Gas prices fell 4.6 per cent just from February to March, a drop that partly reflected seasonal factors: Prices at the pump usually rise during spring. Gas costs have tumbled 17 per cent over the past year.

Yet, price increases in the service sector are keeping core inflation high, at least for now. That trend is widely expected to lead the Fed to raise its benchmark interest rate for a 10th straight time when it meets in May.

Travel costs are still rising as Americans make up for lost vacation time during the pandemic. Airline fares rose four per cent from February to March and are up nearly 18 per cent in the past year. Hotel prices jumped 2.7 per cent last month and are up 7.3 per cent from a year ago.

Among the biggest drivers of inflation has been rental costs, which make up one-third of the government’s consumer price index. Rental costs rose 0.5 per cent from February to March. Though still high, that was the smallest such increase in a year.

According to yesterday’s government report, rents have risen by about nine per cent from a year ago. Yet Apartment List, which tracks real-time changes in new leases, shows rents rising at a 2.6 per cent annual pace. As more apartments reset with those smaller increases, the government’s inflation data should show milder increases in coming months.

“It’s something that’s certainly coming, there has been some moderation in rents,” said Mark Vitner, chief economist at Piedmont Crescent Capital.

Fed officials have projected that after one additional quarter-point hike next month – which would raise their benchmark rate to about 5.1 per cent, its highest point in 16 years – they will pause their hikes but leave their key rate unchanged through 2023. But officials have cautioned that they could raise rates further, if they deem it necessary to curb inflation.

When the Fed tightens credit with the goal of cooling the economy and inflation, it typically leads to higher rates on mortgages, auto loans, credit card borrowing and many business loans.

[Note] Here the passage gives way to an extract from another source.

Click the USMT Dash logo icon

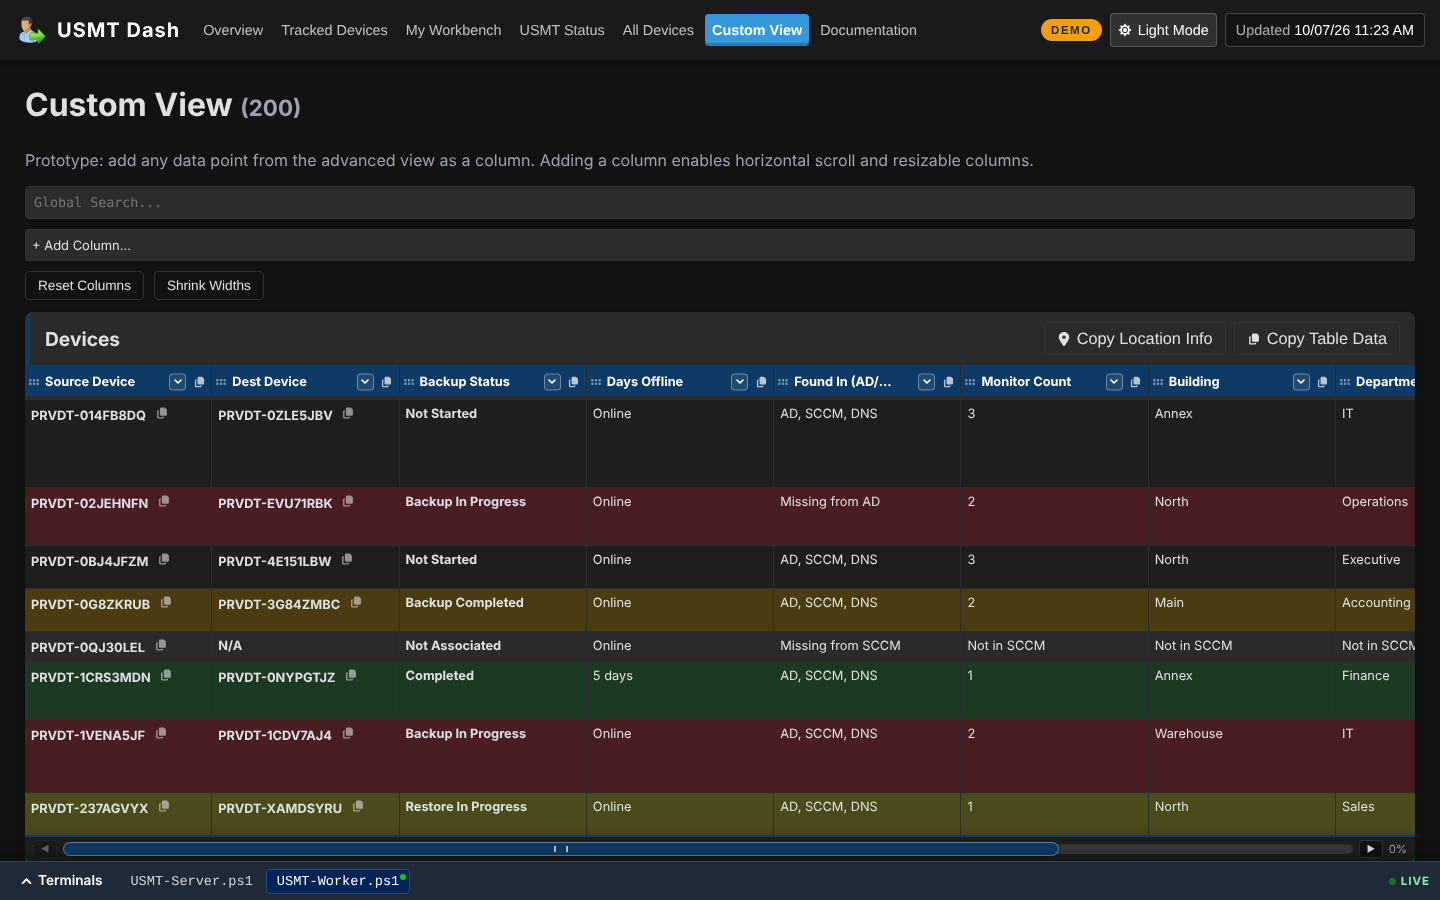pos(32,30)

The risk is that ever-higher borrowing rates can weaken the economy so much as to cause a recession.

On Tuesday, the International Monetary Fund, IMF, a 190-nation lending organisation, warned that persistently high inflation around the world – and efforts by central banks, including the Fed, to fight it – would likely slow global growth this year and next.

There are other signs that inflation pressures are easing. The Fed’s year-long streak of rate hikes are also starting to cool a hot labour market, with recent data showing that companies are advertising fewer openings and that wage growth has been slowing from historically elevated levels.

A more worrisome trend is the possibility that banks will pull sharply back on lending to conserve funds, after two large banks collapsed last month, igniting turmoil in the United States and overseas. Many smaller banks have lost customer deposits to huge global banks that are perceived to be too big to fail. The loss of those deposits will likely mean that those banks will extend fewer loans to companies and individuals.

Some small businesses say they are already having trouble getting loans, according to a survey by the National Federation for Independent Business. The IMF said on Tuesday that pullbacks in lending could slow growth by nearly a half-percentage point over the next 12 months.

A slowdown in the economy could cool inflation and, as a result, would help the Fed achieve its objectives. But the blow to the economy might prove larger than expected. Under the worst-case scenario, it could mean a full-blown recession, with the loss of millions of jobs.